The Fayette County Veterans Service Commission, in conjunction with members of the VFW Post 3762 and the American Legion Post 25, held its Memorial Day service on Friday at the Old Pioneer Cemetery behind Dairy Queen.
The event began with the mistress of ceremony Patricia Dewees welcoming the small crowd that had gathered under umbrellas and a nearby tree to shelter from a consistent drizzle. Dewees introduced Washington Court House City Manager Joe Denen who spoke about the Old Pioneer Cemetery.
“We would like to extend a tremendous amount of thanks to the Fayette County Honor Guard — who will be very busy this weekend, the folks at the Veterans Service Commission — especially Tasha (Jackson) who does a tremendous amount of work for today’s program, and all of you folks in the rain who have joined us at the old cemetery,” Denen said. “The cemetery you see today is smaller than it originally was. When the rail line was constructed, a number of graves were relocated to the current (Washington) cemetery. It is always a point of pride for me on Memorial Day that we take time in Washington Court House to remember the veterans and the cemetery you see today. In many communities, a cemetery like this on a rainy day would be forgotten. But I think it says a lot about us that we take the time to remember and to recognize the cemetery here. For many years, this cemetery was taken care of by the local Kiwanis Club, and we have members here today that would remember coming out on the weekend and doing some mowing and maintaining the cemetery here. As the years went on and folks became a little bit older, the maintenance of the cemetery became a responsibility of the City of Washington Court House.

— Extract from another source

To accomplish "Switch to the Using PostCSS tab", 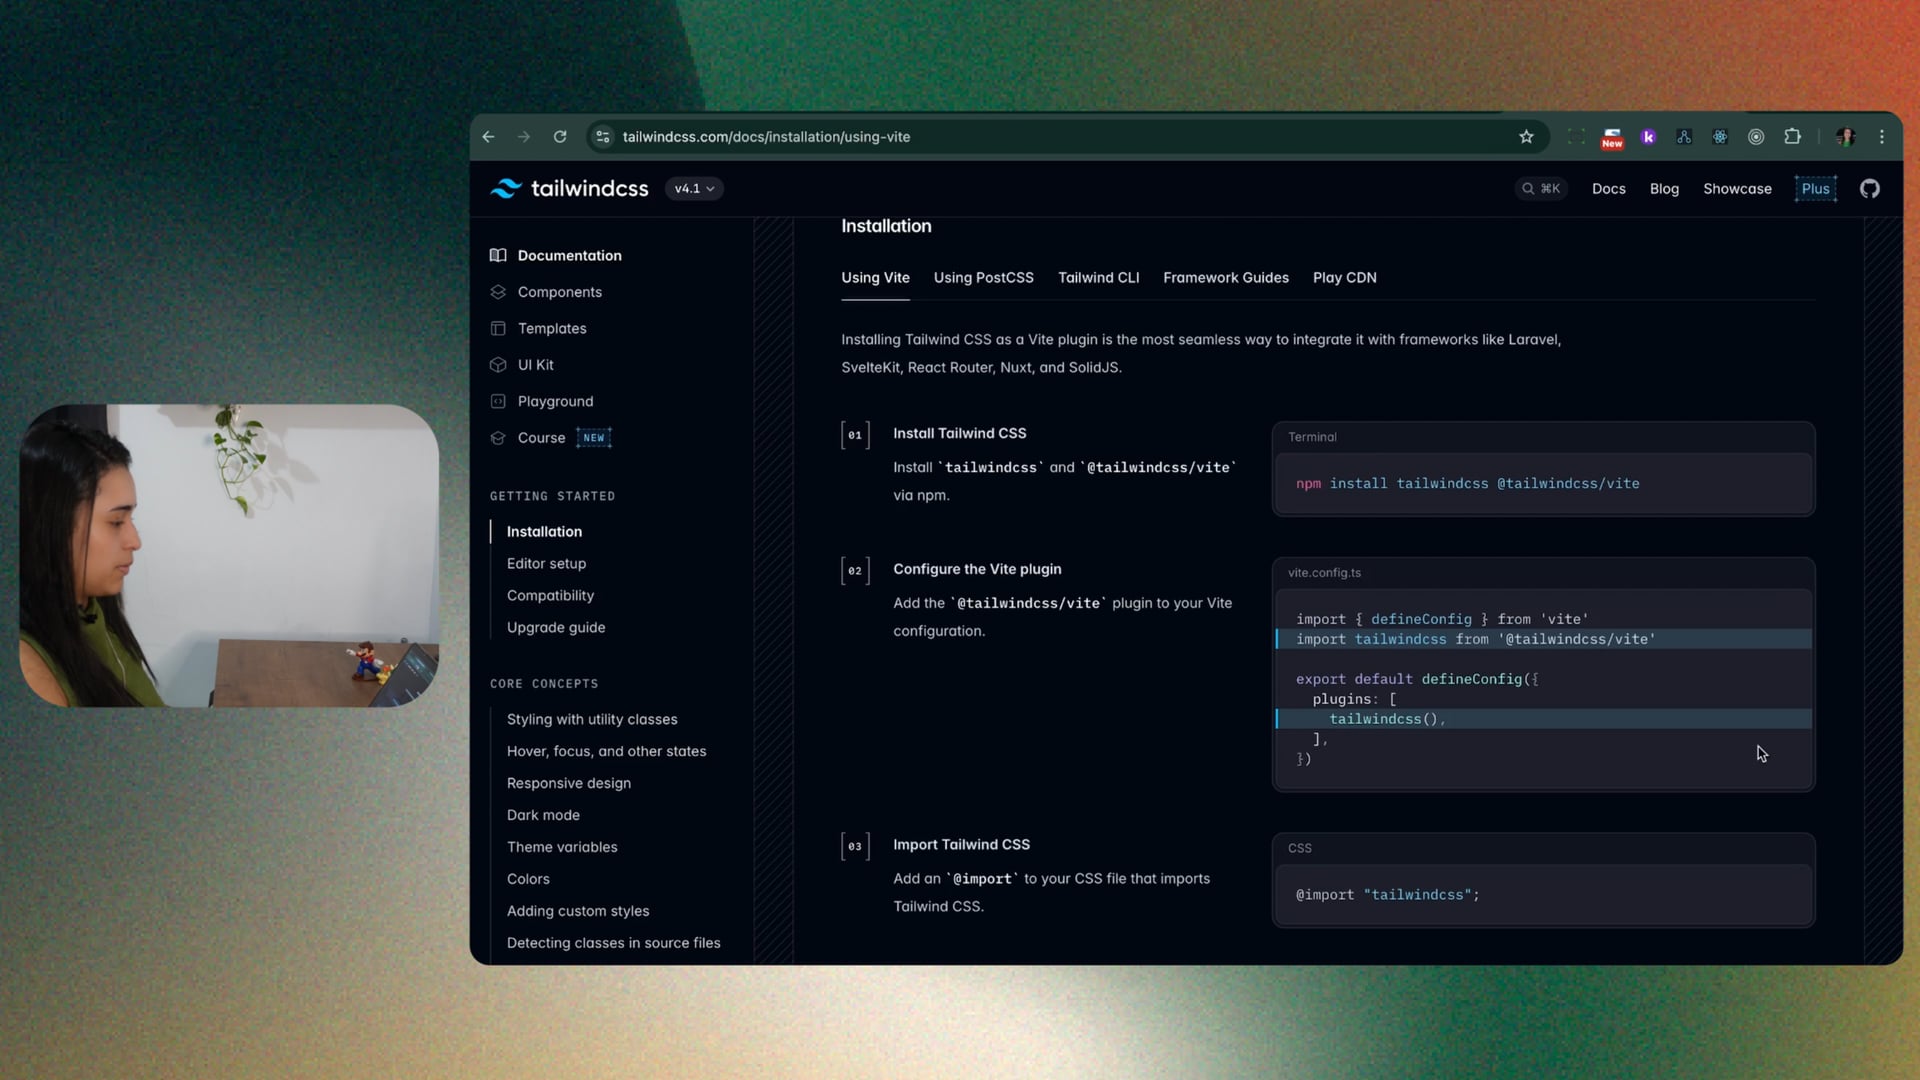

That is a pleasure and point of pride for us.”
Next, the invocation was performed by The Gathering Place Church Pastor John Pfeifer. Two Washington Lions Club members and local veterans Rodney Wright and Ray Deeks presented the flag.
Raising the flag this year was Fayette County Veterans Service Commissioner Russell Bernard and the new Fayette County Veterans Service Officer William Rheinscheld. Bernard is a veteran of the U.S. Air Force, serving during Desert Storm. Rheinscheld is a veteran of the U.S. Army and served in Iraq. While the duo raised the flag, Meagan Coffman with The Gathering Place Church sang the National Anthem, followed by Fayette County Veterans Service Claims Benefits Counselor Valorie Morton leading the crowd in the Pledge of Allegiance.
Following a poem from Dewees, she introduced the main speaker for the ceremony — Edward “Eddie” Fisher, a Fayette County Veterans Service Commissioner and U.S. Coast Guard Veteran during the Korean Conflict.
According to a bio from Dewees, Fisher transferred with the Armco Steel Corporation to Washington Court House in 1960. From that time on, he has served the City of Washington Court House and Fayette County in “all facets of this area from campfire guests to city council.” He was rewarded for his labors and was installed in the Ohio State Senior Citizens Hall of Fame on May 9, 2009.
Fisher enlisted in the United States Coast Guard in 1950 and served aboard the Cutter Beech for three years during the Korean War. He was honorably discharged and is currently very active in the American Legion and has been for 54 years.
Following the reading of his bio, Fisher began to talk about remembering the sacrifice of those men and women who keep the country safe and free.
“May 30 is a very important day in America,” Fisher said. “It was set aside by our government for Americans to remember and to honor those men and women who gave us this great country through their sacrifices in the armed forces of our nation. We should remember the sacrifices of our service men and women who answered the call to duty. They put the welfare of others ahead of their own and gave us hearts as generous as theirs. When the need was greatest, they stepped forward and did their duty to defend the freedoms that we enjoy and to win the same for others. There is not greater love than that which gives itself for another. These honored dead gave the most precious gift they have — life itself.”
“American men and women have in each generation challenged those skeptics and tyrants around the world who would take away our freedom and self government,” Fisher continued. “This day on Memorial Day we will pay homage to those men and women who gave their lives around the world defending our way of life for a better world, a peaceful world, in which all people could enjoy a life with freedom. We honor those who confidently marched away for our country and never came home. Mothers and fathers, sisters and brothers, and children feel a great loss for the rest of their lives.”
“Today, as we enjoy the freedom to do whatever we dream, it’s because of those heroes who we honor, never again will they witness the beautiful changing of the seasons, nor hear their child’s first words nor feel the warm sun on their faces,” Fisher concluded. “All that we are and have as a nation is because of these brave men and women. They risked all and gave all for the freedom that we enjoy today reminding us, not just on Memorial Day, but every day that freedom isn’t free. All gave some — some gave all.”
To conclude the ceremony, Liam Rheinscheld and Cameron Morton placed the flags, Fayette County Veterans Service Commissioner and U.S. Army Veteran Robert Malone placed the wreath and some closing remarks were given from Rheinscheld. With a benediction from Pfeifer, the Fayette County Honor Guard performed a 21 Gun Salute and performed Taps in memory of those who served.